I’m sitting on the couch with a mug of hot cocoa, watching my sisters decorate the tree. I tried to help, but there’s too many of them crowding around one another and all the ornaments I put up just got moved as soon as I bent to pick up another one anyway, so I’m fine letting them handle it. I’ve finally gotten comfortable enough to sit with my feet pulled up onto the couch, which is good because I didn’t bring enough heavy socks and this wood floor is cold. I pull the sleeves of my hoodie over my hands and hold the mug close to my face, grinning as Nicolette wraps Madison in tinsel and starts taking pictures. Mom and Dad stand off to the side with their arms around each other and mugs in their hands, smiling as they watch.

I almost feel like I’m ten years old again.

Once the tree is decorated to their liking, we all gather in front of it for a picture taken on a timer with Nicolette’s camera, Mikayla’s arms around my neck and probably the biggest smile I’ve had on my face in years. I take a few selfies with my sisters and send them to Nova, and she responds with a bunch of crying and heart-eye emojis.

After, we start heading toward the kitchen to get breakfast started, but Dad holds the sleeve of my hoodie to keep me back. “Can we talk?”

I literally feel the blood drain from my face. He sounds so nervous it’s like he’s the teenager in this situation and not the fifty-two-year-old retired NHL legend.

I run a hand through my hair and toss the other one up like I guess. Not like I have a choice. I sink back into the couch and pick up my cocoa again, hiding my mouth behind the oversize mug. Dad sits on the other end of the couch, elbows on his knees, turned slightly toward me. I take a sip and wait for him to find his words.

Maybe Bailey was right. Maybe all my issues really are petty and childish. I’m not the only hockey player out there who left their parents young to play for elite teams. At least I always had a roof over my head.

Dad scratches his jaw and doesn’t look me in the eye. “You’ve grown a lot since August,” he says. “Everyone’s noticed.”

I tap a fingernail against the mug, focusing on the soft ping and saying nothing.

“Not size-wise,” he adds quickly.
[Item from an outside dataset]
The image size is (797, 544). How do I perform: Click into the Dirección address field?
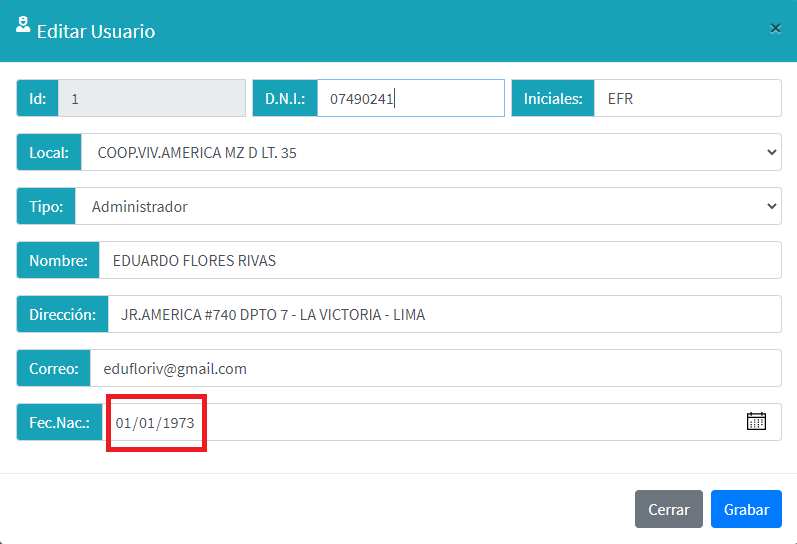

Awkwardly. “As a player.”

“I get it,” I grumble.

He finally meets my eyes. “And as a person.”

I look away, holding the rim of the mug against my bottom lip.

“I’m not going to pretend to really know you.” His voice sounds almost choked with emotion, enough that it makes my eyes burn. “I know I’ve failed in that regard, and I want to do better. But I’ve seen the way you’ve changed through interviews, things your sisters say. How you carry yourself. And I’m proud.”

My hands are shaking. Why are my hands shaking?

“I could talk about how you’ve changed on the ice, too, but…” He clasps his fingers together. Rolls his thumbs around each other. Sighs. “But that only matters if this is something you want to keep doing.”

I blink at him. There’s no way he’s saying what I think he’s saying. “What do you mean?” I ask slowly.

“Do you want to play hockey, Mickey?”

God, I really wish I’d spiked this cocoa. Those are words I never thought I’d hear come out of Dad’s mouth. It’s never been a question. He carried me on the ice as an infant. Strapped skates to my feet as soon as I was steady on solid ground. Had me out on our pond when I was three. Before my parents even met, it was decided I would play hockey. This is the one thing I have wanted him to ask me from the beginning, and now I have no idea what I’m supposed to say.

“Uh…” I swirl what’s left of my cocoa, watching it creep up the sides of the mug. “I don’t know, I mean…”

“This is important, bud.” Dad inches closer, and I glance up for a second to see him giving me this sad, serious look. “This isn’t something you can go into with uncertainty. There are contracts and millions of dollars involved, you don’t get a choice where you end up, and sometimes you don’t even get a warning before you’re traded across the continent. It’s not something you should follow through with unless you’re fully in it.”

My chest feels like it’s caving in, my heart wrung out.

“Then there’s this,” Dad adds, quiet and cautious as he reaches out to tug on the sleeve of my hoodie. But it’s not my hoodie. It’s big enough to engulf my hands and hang halfway down my thighs. Because it’s Cauler’s.

Shit.

It’s got his name and number on the back. He left it in my room and I like big sweaters and I didn’t even think about it.